Short exercise: Extract the lines of the records below word for word, starting with the line containing "Viewport: 320px width, 693px height." and going on through the line containing "[x=75, y=275]", both included. Leave the pictures out of your answer.

Supplied data:
* * * * *
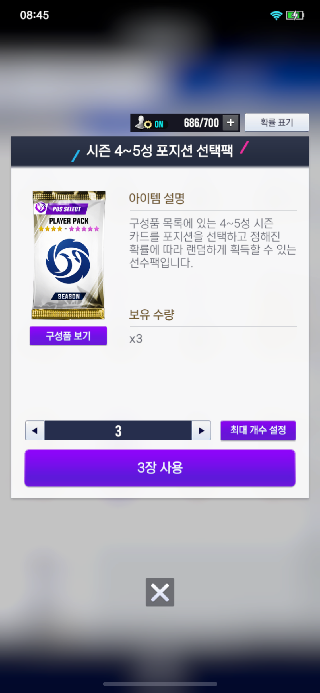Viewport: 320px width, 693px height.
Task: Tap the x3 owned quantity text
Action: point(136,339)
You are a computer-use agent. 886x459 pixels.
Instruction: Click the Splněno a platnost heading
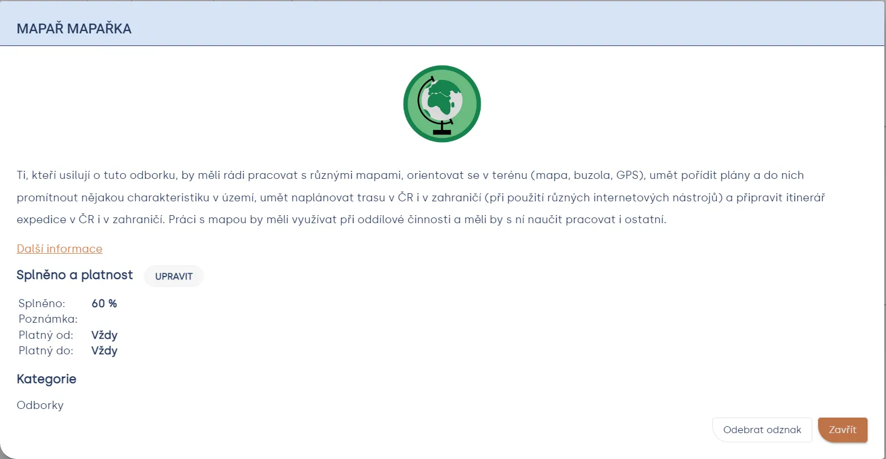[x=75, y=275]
* * * * *
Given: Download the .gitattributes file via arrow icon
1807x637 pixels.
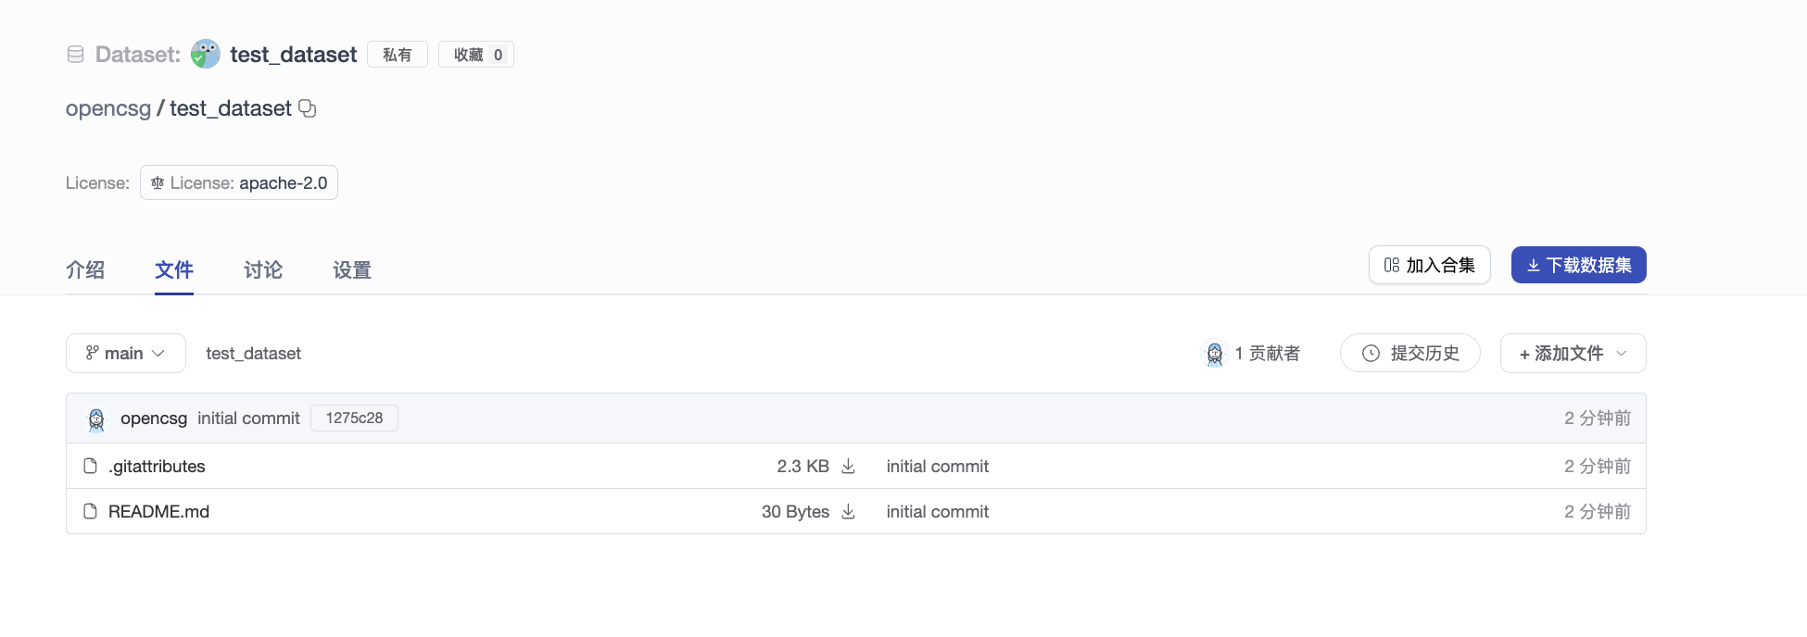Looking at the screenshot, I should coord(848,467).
* * * * *
Answer for the task:
Viewport: 320px width, 693px height.
Task: Tap the x3 owned quantity text
Action: point(136,339)
You are a computer-use agent. 886x459 pixels.
Instruction: Click the Splněno a platnost heading
[x=75, y=275]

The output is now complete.